Weltmeister Wladimir Klitschko wundert sich über die Standfestigkeit seines Gegners und beeindruckt „Rocky” Sylvester Stallone.

Hamburg. Wladimir Klitschko musste befürchten, sich beide Hände zu brechen. Wieder und wieder feuerte der ukrainische Boxweltmeister seine Fäuste auf den Kopf des Polen Mariusz Wach ab. Den 2,02-Meter-Riesen schüttelte es zwar durch, aber er blieb stehen. Egal, welche Wucht der aggressive Klitschko auch in seine Schläge packte, Wach stand. „Eigentlich unmöglich, dass er stehengeblieben ist. Das ist für mich ein Rätsel“, meinte Mehrfach-Weltmeister Klitschko ungläubig und räumte ein: „Ich bin nicht ganz zufrieden, dass ich keinen K.o.-Sieg gemacht habe.“ Gleichwohl: Der Punktsieg Sonnabendnacht in Hamburg vor 15.000 Zuschauern in der O2-Arena und 11,77 Millionen vor dem TV fiel mit 120:107, 120:107 und 119:109 überdeutlich aus.

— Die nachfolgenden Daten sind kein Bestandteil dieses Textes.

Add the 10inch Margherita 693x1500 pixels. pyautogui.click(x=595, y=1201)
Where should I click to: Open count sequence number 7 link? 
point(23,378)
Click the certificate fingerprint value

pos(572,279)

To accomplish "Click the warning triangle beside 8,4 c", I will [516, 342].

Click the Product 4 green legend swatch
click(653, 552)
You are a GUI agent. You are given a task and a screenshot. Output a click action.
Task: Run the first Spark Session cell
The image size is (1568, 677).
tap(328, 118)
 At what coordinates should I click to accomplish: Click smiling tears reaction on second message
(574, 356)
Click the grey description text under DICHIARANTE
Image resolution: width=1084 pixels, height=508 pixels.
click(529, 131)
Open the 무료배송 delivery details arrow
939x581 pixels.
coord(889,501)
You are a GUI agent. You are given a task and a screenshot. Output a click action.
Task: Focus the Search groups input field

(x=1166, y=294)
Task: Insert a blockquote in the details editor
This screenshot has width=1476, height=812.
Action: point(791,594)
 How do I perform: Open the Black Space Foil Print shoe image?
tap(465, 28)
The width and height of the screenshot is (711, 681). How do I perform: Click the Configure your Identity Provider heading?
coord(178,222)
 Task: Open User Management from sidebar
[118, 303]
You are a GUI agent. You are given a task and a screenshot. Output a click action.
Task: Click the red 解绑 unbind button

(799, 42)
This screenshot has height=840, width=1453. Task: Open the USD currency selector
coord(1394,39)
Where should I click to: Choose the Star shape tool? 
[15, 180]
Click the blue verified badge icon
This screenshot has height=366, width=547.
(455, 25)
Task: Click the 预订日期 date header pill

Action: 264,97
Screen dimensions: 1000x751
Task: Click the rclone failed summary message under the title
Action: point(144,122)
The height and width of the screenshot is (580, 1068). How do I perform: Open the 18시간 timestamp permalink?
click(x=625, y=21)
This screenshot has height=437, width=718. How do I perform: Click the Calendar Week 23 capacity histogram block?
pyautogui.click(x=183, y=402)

So hart er gegen sich selbst war, so viel Unerbittlichkeit ließ Wach auch gegenüber seiner Familie walten. Nicht nur, dass Ehefrau und Sohn die Prügel direkt am Ring verfolgen mussten, der 32 Jahre alte Vater schleppte seinen Filius mitten in der Nacht auch noch zur Pressekonferenz und hielt den zweijährigen Oliwier kurz vor zwei Uhr wie bei einer Produktpräsentation auf dem Arm. „Er wird bestimmt nie boxen“, meinte der vom Schlaggewitter gut erholte Pole und gestand: „Ich denke erst mal nicht mehr an den WM-Gürtel.“

Wach war keineswegs ein wehrloses Opfer. Der zuvor in 27 Kämpfen unbesiegte Schrank von Mann blieb stets gefährlich, wie er in der fünften Runde bewies, als er Klitschko traf und ihn kurzzeitig straucheln ließ. „Da bin ich ausgerutscht“, entschuldigte sich der Champion, der an der linken Augenbraue wegen eines Cuts genäht werden musste. Die polnischen Medienvertreter wollten von Wach wissen: Warum hast du denn nicht geschlagen wie sonst? „Man boxt so, wie der Gegner es zulässt“, erklärte der Besiegte resigniert.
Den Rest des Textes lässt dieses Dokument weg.